• [Extrait cité]:
===============
Il soutient que le contrat est nul comme contrevenant, d'abord, aux dispositions d'ordre public de la loi sur l'assurance vie et, en particulier, aux dispositions des articles L.132-21 (absence de règlement général) et L.132-22 (obligation d'information annuelle sur la valeur de rachat) du code des assurances, et, ensuite, pour réticence dolosive en application de l'article 1116 du code civil.
Il précise que la condamnation à restituer le capital placé outre intérêts doit être confirmée et qu'il doit être fait droit à sa demande de dommages et intérêts complémentaires pour perte d'une chance d'obtenir, par un autre placement, des revenus qu'il escomptait pour améliorer sa retraite.
Il conclut, à titre subsidiaire, à la résolution du contrat, la SA Abeille paix n'ayant pas respecté ses obligations concernant l'information de son contractant, son obligation de remboursement intégral et le montant des frais de gestion, dont il est faux de soutenir qu'ils aient été augmentés par le jeu d'une indemnité de rachat non conventionnellement prévue.
===============
• [Lignes]:
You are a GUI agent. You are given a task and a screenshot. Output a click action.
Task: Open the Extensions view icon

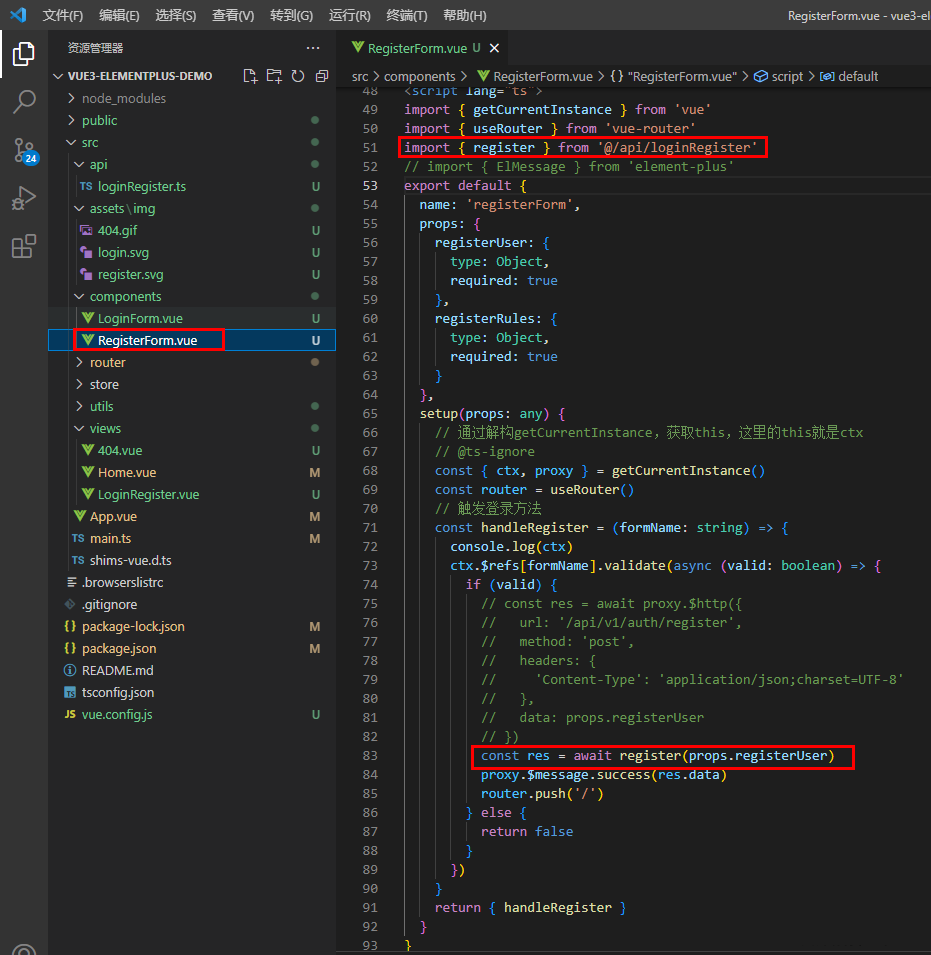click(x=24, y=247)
===============
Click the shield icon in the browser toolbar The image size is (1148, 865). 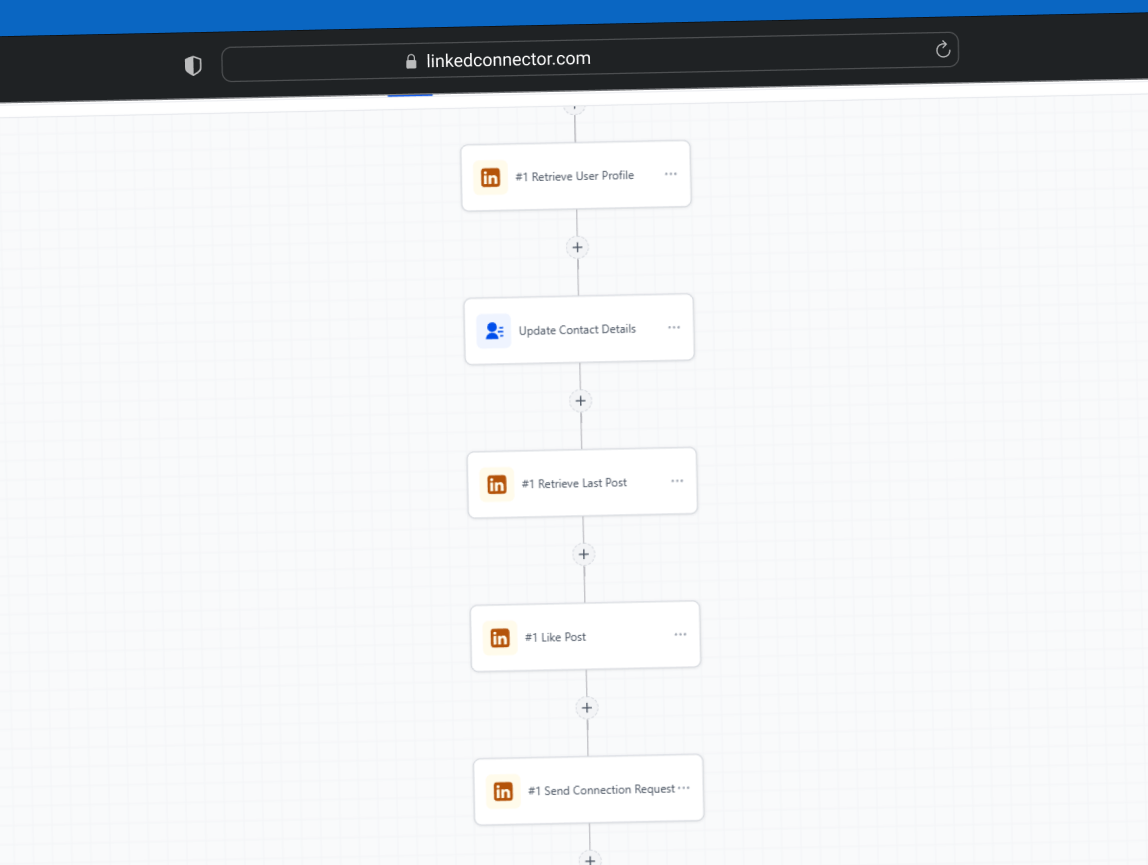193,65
===============
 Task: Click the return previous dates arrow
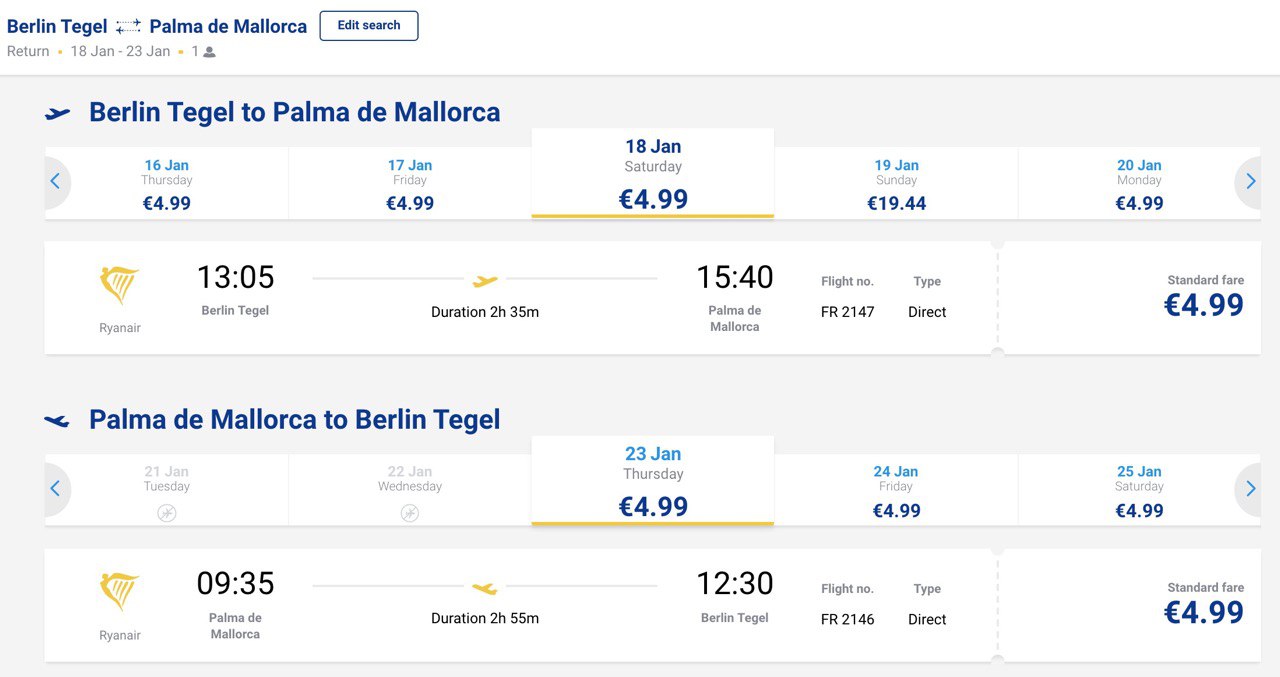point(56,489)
===============
• [Exercice bref A]:
Traduisez en anglais cette phrase de l'extrait cité : « Il précise que la condamnation à restituer le capital placé outre intérêts doit être confirmée et qu'il doit être fait droit à sa demande de dommages et intérêts complémentaires pour perte d'une chance d'obtenir, par un autre placement, des revenus qu'il escomptait pour améliorer sa retraite. »
• [Exercice bref B]:
Selon l'extrait cité, quel article du code civil fonde la nullité du contrat pour réticence dolosive ?

• [Réponse A]:
He states that the order to repay the invested capital plus interest must be upheld and that his claim for additional damages must be granted for the loss of a chance to obtain, through another investment, the income he had expected in order to improve his retirement.

• [Réponse B]:
L'article 1116 du code civil.